Also just before the end of April, consulting firm POWER Engineers, Incorporated, said it had been chosen to work alongside financial advisory firm Delphos International on a feasibility study for a USTDA-supported 30MW wind power and battery storage project in Mozambique.

The battery storage element of the project, it is hoped, will demonstrate the viability of the technology for helping balance the local grid and its suitability for use in other projects in the region. The study will look at the technical, financial and commercial practicality of the project; this will include a wind resource assessment, review of energy storage technology and commercial viability, as well as an electrical interconnection study.

POWER Engineers said it will also provide conceptual design, cost estimates and other pre-development work as well as owner’s engineer support for project agreements.

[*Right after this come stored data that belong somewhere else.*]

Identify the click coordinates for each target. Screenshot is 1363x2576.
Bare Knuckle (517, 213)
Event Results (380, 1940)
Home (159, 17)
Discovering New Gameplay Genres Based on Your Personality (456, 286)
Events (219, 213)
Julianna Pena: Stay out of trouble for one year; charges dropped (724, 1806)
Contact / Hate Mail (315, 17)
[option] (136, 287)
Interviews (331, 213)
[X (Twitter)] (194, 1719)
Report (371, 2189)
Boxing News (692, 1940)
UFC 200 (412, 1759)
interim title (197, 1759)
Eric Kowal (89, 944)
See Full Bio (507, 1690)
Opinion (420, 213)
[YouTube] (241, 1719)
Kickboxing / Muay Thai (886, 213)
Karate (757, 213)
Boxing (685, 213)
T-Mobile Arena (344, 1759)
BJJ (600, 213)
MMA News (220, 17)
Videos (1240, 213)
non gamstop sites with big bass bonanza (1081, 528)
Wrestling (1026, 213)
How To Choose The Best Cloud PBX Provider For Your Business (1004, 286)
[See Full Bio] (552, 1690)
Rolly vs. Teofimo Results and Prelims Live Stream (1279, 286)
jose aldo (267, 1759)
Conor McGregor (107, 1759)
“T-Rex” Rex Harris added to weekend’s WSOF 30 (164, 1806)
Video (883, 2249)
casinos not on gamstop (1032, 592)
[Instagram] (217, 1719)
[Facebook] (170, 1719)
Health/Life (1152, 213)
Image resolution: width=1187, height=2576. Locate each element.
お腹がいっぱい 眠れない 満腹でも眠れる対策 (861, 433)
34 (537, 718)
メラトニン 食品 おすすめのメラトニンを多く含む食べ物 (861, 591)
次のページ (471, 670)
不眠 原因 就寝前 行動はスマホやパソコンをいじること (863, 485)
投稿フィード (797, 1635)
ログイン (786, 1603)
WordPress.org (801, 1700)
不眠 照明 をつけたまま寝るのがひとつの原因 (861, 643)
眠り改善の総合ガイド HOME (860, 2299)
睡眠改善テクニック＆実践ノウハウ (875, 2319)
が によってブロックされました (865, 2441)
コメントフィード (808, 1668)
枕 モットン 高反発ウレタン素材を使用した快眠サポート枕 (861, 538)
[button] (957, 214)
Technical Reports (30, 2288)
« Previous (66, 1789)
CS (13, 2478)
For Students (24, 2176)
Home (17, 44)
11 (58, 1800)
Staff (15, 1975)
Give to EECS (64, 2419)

The USTDA is the government agency that seeks to connect private industries from the US to infrastructure projects in developing and middle-income economy regions of the world. Through programmes such as its Power Africa initiative, it has given assistance to feasibility studies and development activities to projects including microgrids and utility-scale battery storage in the continent, including a 2018 feasibility study for a solar-plus-storage project at Nacala International Airport in Mozambique and a zinc-bromine flow battery pilot project with technology provider Primus Power in South Africa, while it has also taken US-made energy storage technologies and technical services firms into India and Brazil.